JavaFX -> Desktoplösung
RapidClipse -> IDE die einiges kapselt und Jetty, Vaadin verwendet -> Weblösung

Im Ganzen ist das ein nettes Tool, das gängige Sachen zusammenfügt und viele Dinge auch automatisiert. Wer schnell was mit Drag'n'Drop was gebastelt haben möchte ist das eine Alternative.


----------



## udo-100 (1. Mai 2016)

> Mit RapidClipse können Sie jedes Projekt mit nur wenigen Mausklicks als HTML5 Web-Anwendung, Mobile App oder klassische Desktop- Applikation deployen.
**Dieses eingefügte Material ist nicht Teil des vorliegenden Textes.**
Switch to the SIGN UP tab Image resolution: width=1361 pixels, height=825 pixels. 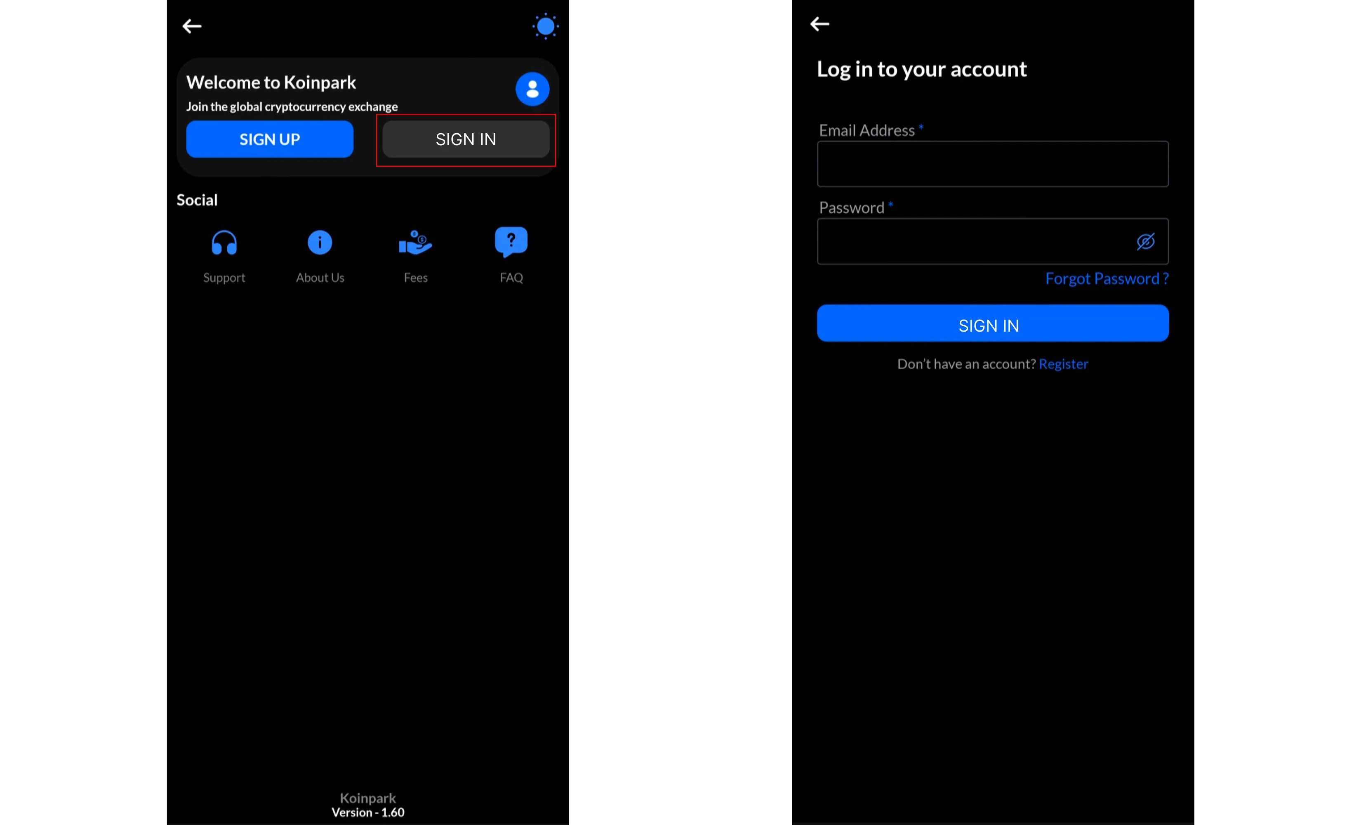pos(270,139)
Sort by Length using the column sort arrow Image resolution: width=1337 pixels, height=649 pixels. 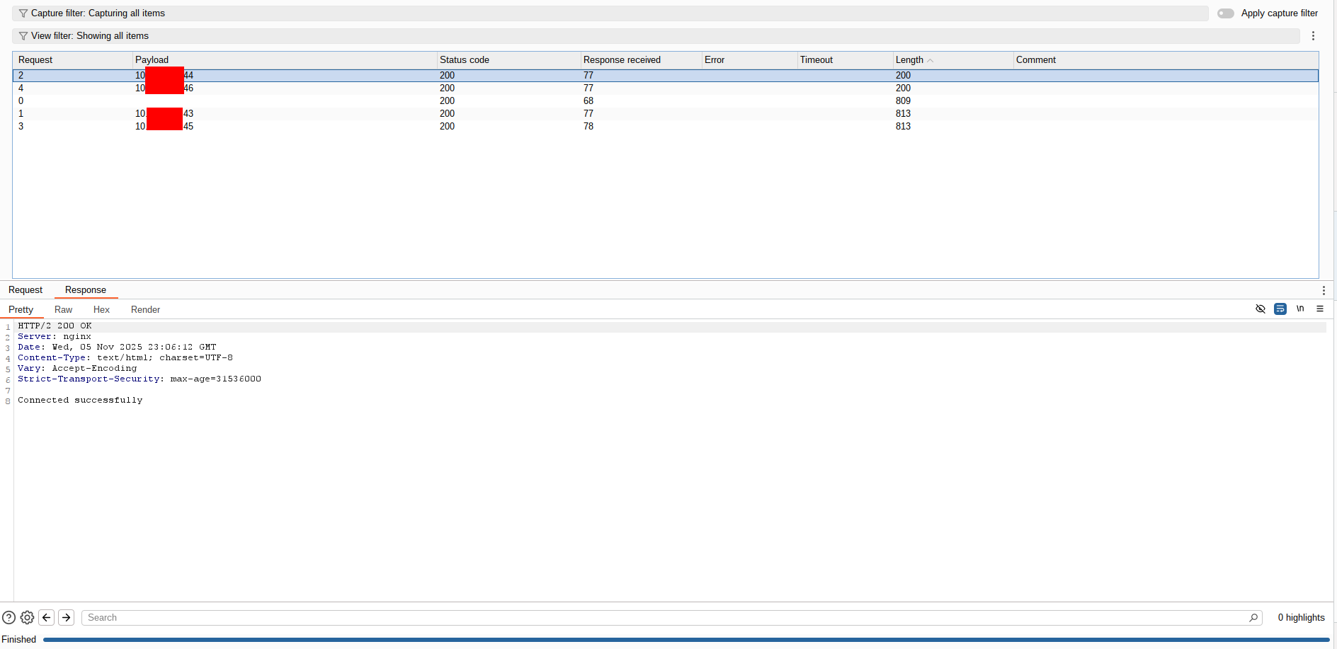pos(931,60)
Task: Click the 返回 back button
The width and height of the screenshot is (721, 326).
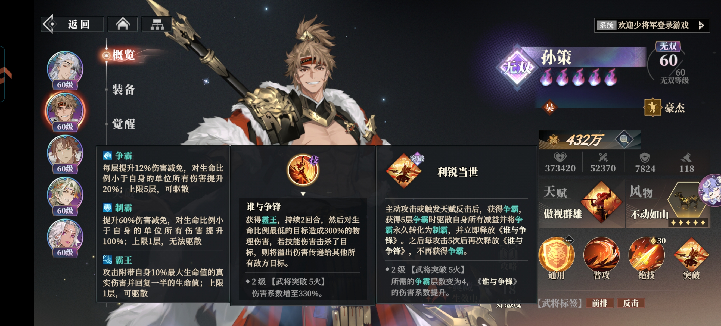Action: [x=72, y=24]
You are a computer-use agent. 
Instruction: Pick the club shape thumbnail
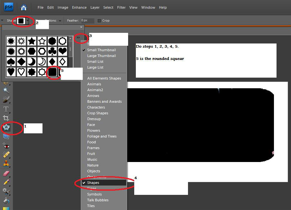coord(52,51)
Damit sind Sie in der Lage, Ihre Anwendung für nahezu alle Plattformen und Geräte verfügbar zu machen.


Ich habe diese Werbung als auch Desktopfähig angesehen.


----------



## RapidClipse (9. Sep 2016)

Mit RapidClipse kann man Web-Anwendungen, hybride Apps und auch Java Desktop Applikationen entwickeln. 

Die Oberfläche ist bei allen Varianten HTML/JavaScript, auch bei den Apps und bei Desktop-Applikationen. Das Prinzip bei Desktops ist dasselbe wie bei Hybriden Apps. Die Desktop-Anwendung besteht aus einem schlanken nativen Teil, ein leeres SWT Programmfenster. Darin läuft der Standard-Browser des Anwenderrechners, der dann die eigentliche Anwendung via Internet/LAN aufruft und im Browser anzeigt. Es kommt kein Swing zum Einsatz.

RapidClipse kann deutlich mehr als nur Kleinigkeiten zum Zusammenklicken. Damit werden ganze CRM und ERP Systeme Entwickelt. Man kann tausende Zeilen GUI Code schreiben und stundenlang/Tage/wochenlang am Layout basteln, man kann unzählige Hibernate Annotations selber setzen etc. oder sich den Code generieren lassen. Man kann nicht pauschal sagen das eine ist professionell das andere ist Unprofessionalität. Sollte ein Feature nicht passen, einfach nicht benutzen und durch eigene Implementierungen ersetzen. Der Übergang von Drag-and-Drop zur Codierung ist völlig fließend.


----------